デジタル全盛期の今、保存やコピペ、検索の良さはやはりデジタルに軍配が上がります。でも、あえて手で書くことは、自分の手で自分の筆跡を紙の上に残すことになります。つまり、その時の心境によって自分の筆跡が丁寧だったり荒れていたりとなりうるのです。心を鎮めたいならばあえてゆっくり書く、気持ちがささくれだっていてとにかく感情を吐き出したいなら殴り書きにするなど、それを許されるのが紙だと思うのですね。自分の手を通じて心の中を吐露できるのが、手書きのメリットだと考えます。

2.達成感を味わえる

ノートにひたすら書き続け、最終ページに到達した時、私は大いなる達成感を味わっています。小中高大学時代は紙のノートを仕上げるのが普通でしたが、昨今のデジタル時代になると、数十ページのノートが埋まる事は日々の生活で体験できないかもしれませんよね。だからこそ、ささやかな到達感は幸せにもつながると思います。

3.好みを駆使できる

書くためのノートや筆記用具。今はいろいろなものが売られています。私はリング状のB5ノートと決めていますが、これはバッグに入るサイズを重視しているから。厚地の表紙なので立ったままでも書けますし、リング状なのでめくれば場所を取らずに使えるのですね。一方、筆記用具は4色の多機能ペンです。私はこのペンを仕事でもプライベートでも愛用しています。通訳業務の場合、メモ取りでインクが切れてもバックアップがあるので安心です。グッズをお気に入りのデザインやキャラクターで揃えるのも童心に帰るようで楽しいですよね。遊び心、大事です。

4.視認性の良さ

デジタルで保存した文章は検索のしやすさが特徴です。では紙媒体でそれができないかと言うと、そうとは限りません。紙新聞・雑誌や紙のノートというのは、自分のペースで、そして自分の手指の直感を信じながらめくることが出来ます。元外交官で著述家の佐藤優氏は、日々の記録や学習・読書ノートなどをすべて一冊のノートにまとめていますが、過去の情報を振り返る際、「何となくあの辺りに書いた」ということが記憶にあるため、探すことは容易だと述べています。

5.「写経読書」のススメ

私は近年、図書館の本を借りることがもっぱらです。理由は書棚の保管の問題および、気楽に返却ができるから。借りたけれどイマイチだったら返すだけで済みます。一方、買った場合、もったいなくて最後まで読まねばという思いにかられるのですね(これは人によりけりですが)。ただ、借りた本の場合は書き込みができません。そこでおこなうのが書き写し。私はこれを「写経読書」と呼んでいます。気に入った文章をそのまま書き写すだけ。著者の名言を集めることで「マイ・人生訓」が出来上がります。私は黒インクで筆写し、その後自分の考えを赤で添え書きしています。著者へのツッコミや自分の考えなどを改めて確立する上でとても役立っています。

6.何よりも「ノートはプライベートなもの」

私は過去にブログに勤しんでいた時期がありました。書くこと自体は好きなので、今でもたまに「書こうかな」と思うことがあります。ただ、ブログだとどうしても読者を意識してしまうのですね。それに対してノートは極めてプライベートなもの。どれほど良い自分であろうが「悪いコ」に成り下がって書き連ねようが、他者が読むことは想定していません。だからこそ、本音を書き出せるのです。日々の生活では何かと気くばりをする時代だからこそ、自分のホンネをガンガン安心して書けるノートは貴重な存在です。
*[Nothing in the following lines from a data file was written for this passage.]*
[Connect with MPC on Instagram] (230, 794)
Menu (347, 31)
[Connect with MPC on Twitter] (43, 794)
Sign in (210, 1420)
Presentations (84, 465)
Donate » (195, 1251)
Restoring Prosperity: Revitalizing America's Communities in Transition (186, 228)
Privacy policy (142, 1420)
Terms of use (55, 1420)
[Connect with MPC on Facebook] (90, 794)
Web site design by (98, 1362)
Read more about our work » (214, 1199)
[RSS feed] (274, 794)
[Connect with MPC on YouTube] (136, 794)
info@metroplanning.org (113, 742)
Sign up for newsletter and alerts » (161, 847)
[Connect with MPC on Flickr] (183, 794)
いかがでしたか?今回は「書くこと」をテーマにお伝えしました。ちなみにサッカーの中村俊輔選手の「サッカーノート」は有名ですよね。日本代表の森保一監督もマメにノートをとる様子がテレビ中継を観ているとわかります。岸田首相のノートも話題になりましたし、故・安倍首相は下野したあとノートを毎日つけていたそうです。
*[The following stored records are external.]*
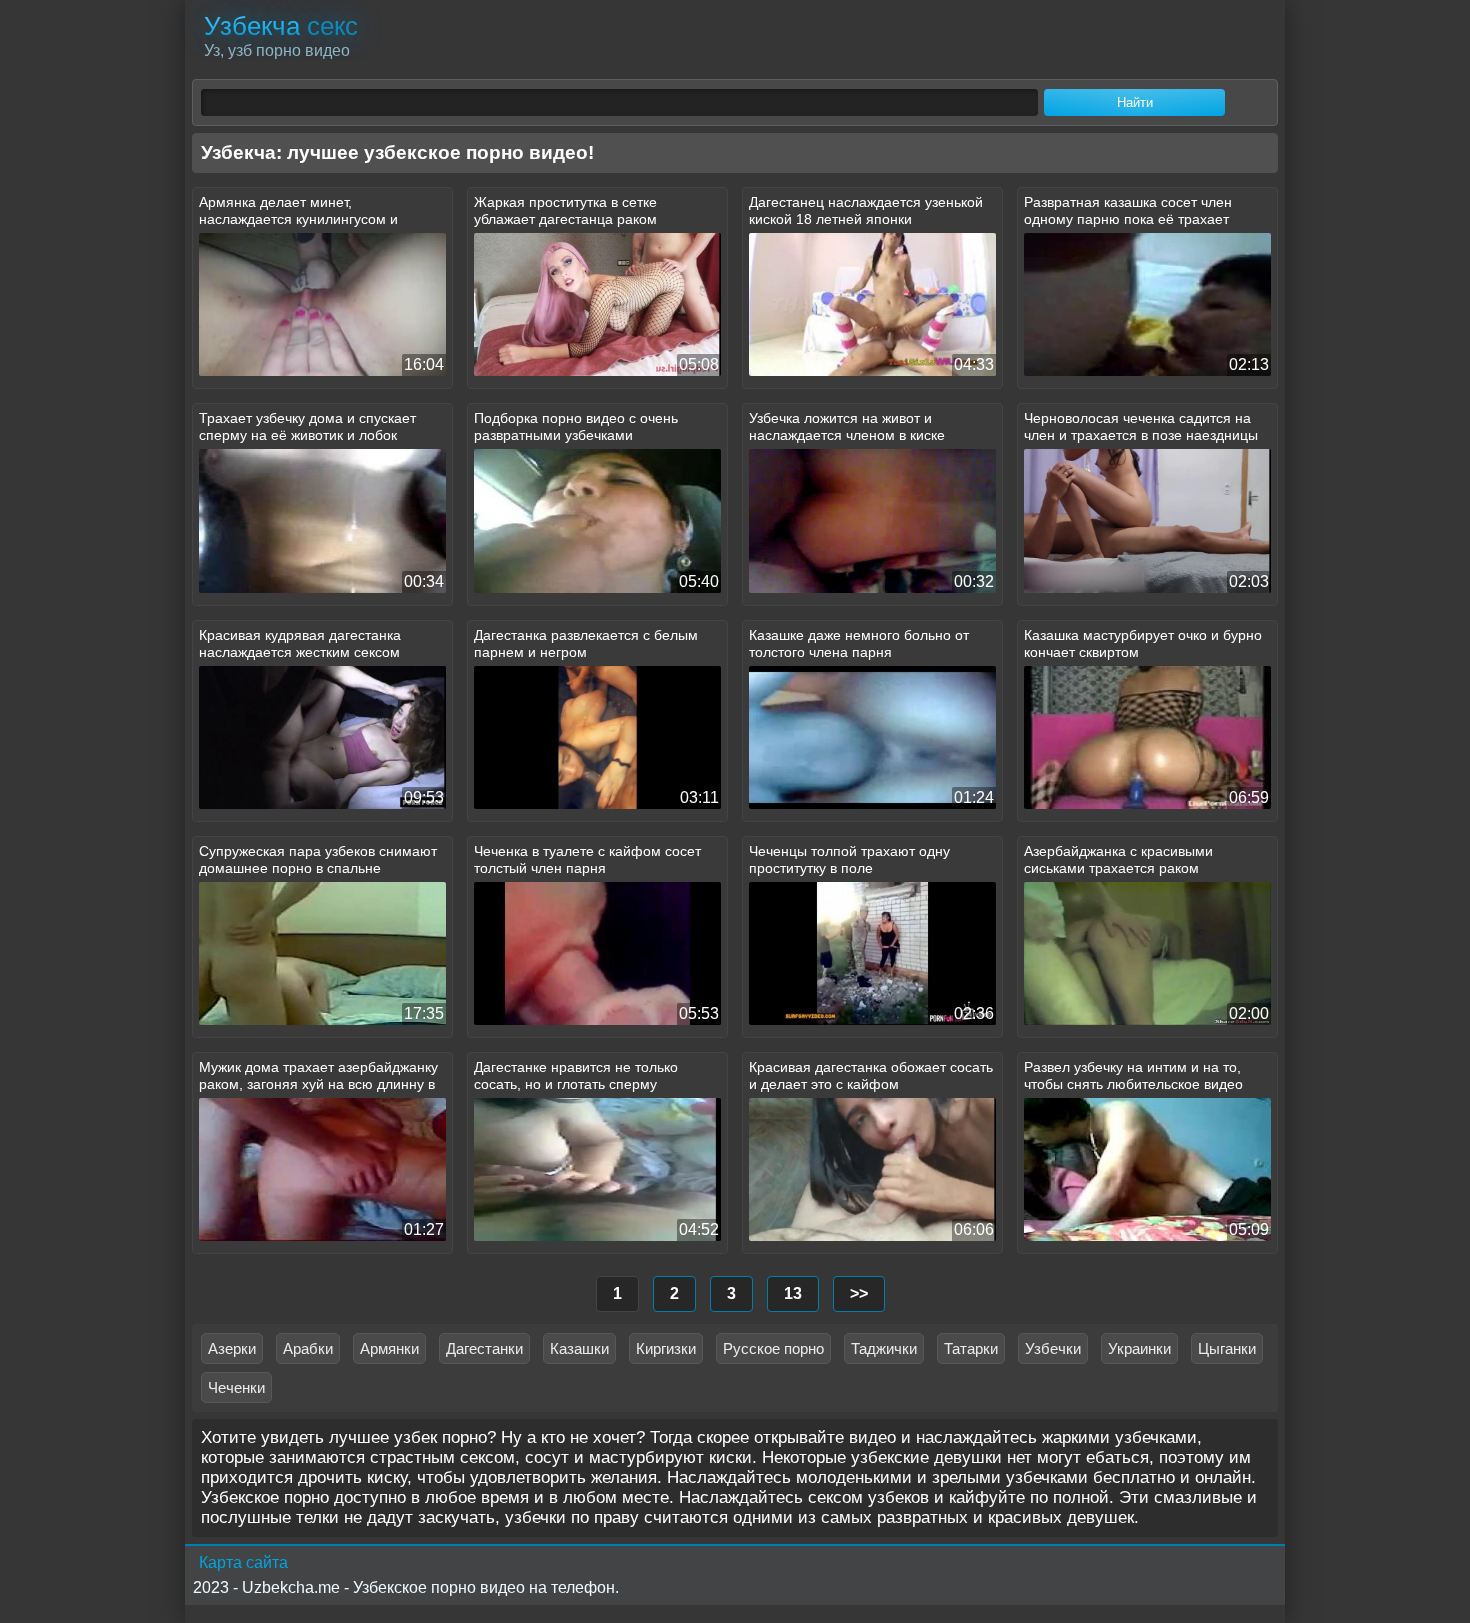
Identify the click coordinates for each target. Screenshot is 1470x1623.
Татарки (971, 1348)
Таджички (884, 1348)
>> (859, 1293)
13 (793, 1293)
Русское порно (773, 1348)
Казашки (579, 1348)
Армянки (389, 1348)
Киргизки (666, 1348)
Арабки (308, 1348)
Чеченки (236, 1387)
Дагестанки (484, 1348)
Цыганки (1227, 1348)
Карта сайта (243, 1562)
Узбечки (1053, 1348)
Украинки (1139, 1348)
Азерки (232, 1348)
自分を支え、自分の価値観確立に寄り添ってくれるノート、そして「書く」という行為。みなさんも良かったら取り入れてみてくださいね。


柴原早苗(しばはら さなえ)

放送通訳者、獨協大学非常勤講師。上智大学卒業。ロンドン大学LSEにて修士号取得。英国BBCワールド勤務を経て現在は国際会議同時通訳およびCNNや民放各局で放送通訳業に従事。2020年米大統領選では大統領・副大統領討論会、バイデン/ハリス氏勝利宣言、大統領就任式などの同時通訳を務めた。NHK「ニュースで英語術」ウェブサイトの日本語訳・解説担当を経て、現在は法人研修や各種コラムも担当。ツイッター(@Addington76)も日々更新中。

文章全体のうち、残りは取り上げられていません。